EXERCISES TO COMPLETE —
**1)** Retype the section of the Phoenix real-estate piece that opens with the words containing "During the boom, a" and closes with "a can't-miss market.".
**2)** Continue the piece on Phoenix development from its final sentence.

PASSAGE SHOWN —
The Lennar project will do one very good thing by filling that gaping hole in Central Avenue's streetscape. Granted, it's not really urban and it's cheap construction. High-rise condos would have been more appropriate, although Willo's besieged Martha Stewarts would have screamed their heads off. But Phoenix is a cheap city and getting cheaper. It's why the wonderful Hotel Monroe project of Grace Communities is now going to be a Hilton Garden Inn. It's why you ultimately have to look at these half-assed infill projects with a forgiving eye. This isn't a great city we're talking about. It's Lubbock on steroids.

Go back 10 years and it all looked so different. A Boise investment group had bought the Central & McDowell parcel for $12.5 million. Two years later, they flipped it to the Tel Aviv group for $25 million who were going to build three 30-story condo towers. Now, Lennar has paid them the same amount the Boise group had originally. You can't help but wonder what magical world those real-estate players in Israel were living in.

During the boom, a condo conversion of a tired 10-year old downtown office building was canceled so something totally new could be built - a 34-story condo tower called 44 Monroe. Grace Communities was the developer and they "saw something", just as they did with Hotel Monroe Project, Chateaux on Central, and the Centerpoint condos in Tempe. The bankroller for these projects, Mortgages, Ltd, was a reliable investment vehicle for nearly 60 years. All these projects went into bankruptcy. They were the sort that define good if not great cities. The head of Mortgages, Ltd, Scott Coles, committed suicide in the aftermath of this implosion. It's one of the more poignant stories coming out of the bust because Phoenix was utterly exposed as a pretender, a city that relied on population statistics for its cachet as a can't-miss market.

Word and element location data
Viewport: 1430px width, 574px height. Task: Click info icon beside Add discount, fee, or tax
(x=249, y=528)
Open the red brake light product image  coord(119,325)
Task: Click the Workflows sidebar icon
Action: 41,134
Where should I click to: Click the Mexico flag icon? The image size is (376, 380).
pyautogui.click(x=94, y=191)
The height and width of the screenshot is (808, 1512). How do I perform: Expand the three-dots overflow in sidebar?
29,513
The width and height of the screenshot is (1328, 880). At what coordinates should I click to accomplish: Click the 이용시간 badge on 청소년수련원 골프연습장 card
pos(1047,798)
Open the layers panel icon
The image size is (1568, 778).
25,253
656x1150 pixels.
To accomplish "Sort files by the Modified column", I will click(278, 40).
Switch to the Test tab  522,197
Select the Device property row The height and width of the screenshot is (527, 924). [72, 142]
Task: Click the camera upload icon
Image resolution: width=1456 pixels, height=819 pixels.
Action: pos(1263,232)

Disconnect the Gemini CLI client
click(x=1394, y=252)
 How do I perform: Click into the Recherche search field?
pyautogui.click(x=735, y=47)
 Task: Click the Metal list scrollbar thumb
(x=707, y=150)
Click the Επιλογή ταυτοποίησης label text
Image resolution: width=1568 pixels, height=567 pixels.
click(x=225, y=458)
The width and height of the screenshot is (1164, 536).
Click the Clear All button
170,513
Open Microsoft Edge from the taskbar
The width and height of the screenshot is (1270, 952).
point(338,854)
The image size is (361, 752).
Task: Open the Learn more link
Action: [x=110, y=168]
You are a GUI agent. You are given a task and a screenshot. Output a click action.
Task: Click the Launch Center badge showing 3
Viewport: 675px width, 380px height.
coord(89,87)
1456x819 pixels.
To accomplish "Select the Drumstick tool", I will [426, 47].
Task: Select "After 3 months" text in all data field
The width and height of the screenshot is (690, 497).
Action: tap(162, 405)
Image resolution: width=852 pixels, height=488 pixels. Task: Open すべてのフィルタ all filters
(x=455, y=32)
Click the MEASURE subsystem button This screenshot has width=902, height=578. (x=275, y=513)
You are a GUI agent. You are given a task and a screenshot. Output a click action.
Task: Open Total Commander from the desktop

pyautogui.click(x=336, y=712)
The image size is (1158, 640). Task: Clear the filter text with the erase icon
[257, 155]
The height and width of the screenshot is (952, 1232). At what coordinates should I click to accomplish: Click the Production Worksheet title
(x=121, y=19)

RESULTS OF THE TASKS —
**1)**
During the boom, a condo conversion of a tired 10-year old downtown office building was canceled so something totally new could be built - a 34-story condo tower called 44 Monroe. Grace Communities was the developer and they "saw something", just as they did with Hotel Monroe Project, Chateaux on Central, and the Centerpoint condos in Tempe. The bankroller for these projects, Mortgages, Ltd, was a reliable investment vehicle for nearly 60 years. All these projects went into bankruptcy. They were the sort that define good if not great cities. The head of Mortgages, Ltd, Scott Coles, committed suicide in the aftermath of this implosion. It's one of the more poignant stories coming out of the bust because Phoenix was utterly exposed as a pretender, a city that relied on population statistics for its cachet as a can't-miss market.

**2)**
Mood may be ethereal but its charms can turn sour over night. Remember, this was a city that spent 60 years on a upward trajectory and now can't gain altitude. I hesitate to say it's over but decades of civic vandalism and suburban values have taken their toll. Phoenix may improve here and there, but it will be very modest, at best. As I mentioned above, this is critical regional issue, too. All the happy talk and boosterism of the real-estate industrial complex would be better spent planning for a much different future than the one they envisioned.

That's the Luhrs Central Building at 132 S. Central.

The owner of the Luhrs Central Building property is Hansji Urban. The company is demolishing the building so that it can put a hotel there. No idea what kind of hotel (boutique or chain), or when the proposed redevelopment will move forward. But the city historic commission approved this plan back in 2008, with commissioner Donna Reiner actually calling it a "win-win" for the city and developer. I don't understand this logic, because the city is losing yet another treasured, historic property.
Here's the link to an article that appeared on AZCentral back in April 2008:

http://www.azcentral.com/community/phoenix/articles/2008/04/29/20080429luhrs0529-ON.html

Interestingly, I interviewed the head of Hansji Urban in the spring of 2008 when I was a journalist working for a paper in downtown Boston. At the time, I was writing an article about his company's purchase of the Luhrs Tower and Luhrs Building, and I needed more information. He seemed like a decent guy -- he was very accessible and enthusiastic about his investment, and I respected his appreciation for historic properties. Well, that's what he told me, anyway. But, money talks, I guess.

James,

I much appreciate your contributions, but I want us to think harder about "light rail has essentially made downtown and midtown one giant central city..."

Downtown and Midtown are interdependent. And the light-rail line (WBIYB) improves potential connections. But if our discussion on the topic of this column is to maintain integrity, it requires geographic precision. And I don't see much happening in Midtown/Uptown -- certainly not driven by rising economic quality (a re-do of Uptown Plaza is not an Amazon urban campus). And what's happening downtown is disappointing.

The notion of "one giant central city" running to Highland makes things even more blurry, more difficult to focus policy on -- and it makes central Phoenix look even more pitiful compared with its peers (and yes, benchmarking is necessary).

Light rail's affect on transit-oriented development is a different topic. And a welcome one. The result of LRT on real TOD has so far been disappointing.

I read the Emerging Trends article and I was concerned that it did not mention schools.

I think there is a return to the urban areas for the young millenials, but I think they might confront the same decision that has driven multitudes of young people in urban areas to the suburbs. And that is that abesnt the resources to attend the elite inner city private schools, they will move to the suburbs because generally, the suburban schools are better.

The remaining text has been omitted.